ただし、ここに大きな落とし穴があります。相当うまいドライバーに身を任せていて、 1 ヶ月に 1 回程度しか緊急介入の機会がないということは、逆に言えば安心して気を抜いた時にクリティカルなエラーが発生するということです。ドライバーは相当心構えをしっかりしておかないと、その稀な緊急事態を見過ごしてしまいます。
筆者が前バージョンの v13 を体験したときにも、通常時があまりにもスムースな運転だったため、気を抜いた瞬間に緊急介入が必要な状況が訪れました。緊急介入が必要なシーンは、そこで介入しなかったら大事故につながるというものでした。このため、アメリカでもテスラに関する事故のニュースは日々絶えず出ており、その都度、テスラはダメだというアンチが出てきて批判をしている、という状況が続いています。

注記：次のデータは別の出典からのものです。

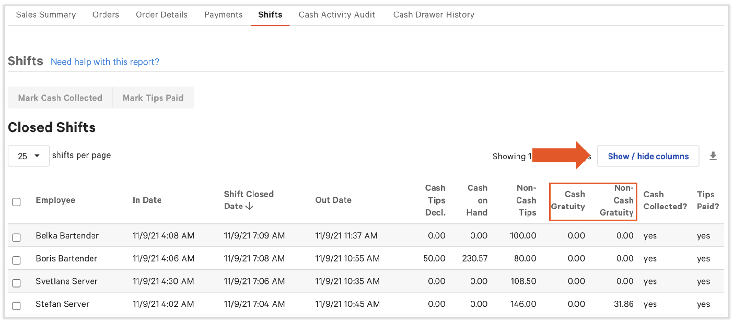Screen dimensions: 735x324
Task: Open the shifts per page dropdown
Action: (29, 156)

この辺りは今後の改善が期待される部分です。たとえば、ドライバーの緊急介入ができなかったとしても、システム側で事故に至るのを防いでくれる、といった追加の安全機能が実装されることなどが期待されています。
ここで視点を変えて、テスラ以外の自動車メーカーの状況について考えてみたいと思います。現在、自動運転に関する事故のニュースが報じられるのは(中国国内を除いては)テスラだけで、その度に様々な批判が集まります。しかし、これはテスラだけが実用レベルの自動運転技術を展開しているからこそ起きている現象とも言えます。他のメーカーが提供している運転支援システムとテスラの FSD では、技術レベルに大きな開きがあるのが実情です。テスラが公道での実走行を通じて着実にシステムの改善を積み重ねていく中で、既存の自動車メーカーが今後この技術ギャップをどう埋めていくのか、注目されるところです。
*LiDAR(ライダー)は、Light Detection And Ranging(光による検知と測距)の略で、レーザー光を用いて対象物までの距離や形状・位置を高精度に3次元で把握できるセンサー技術です。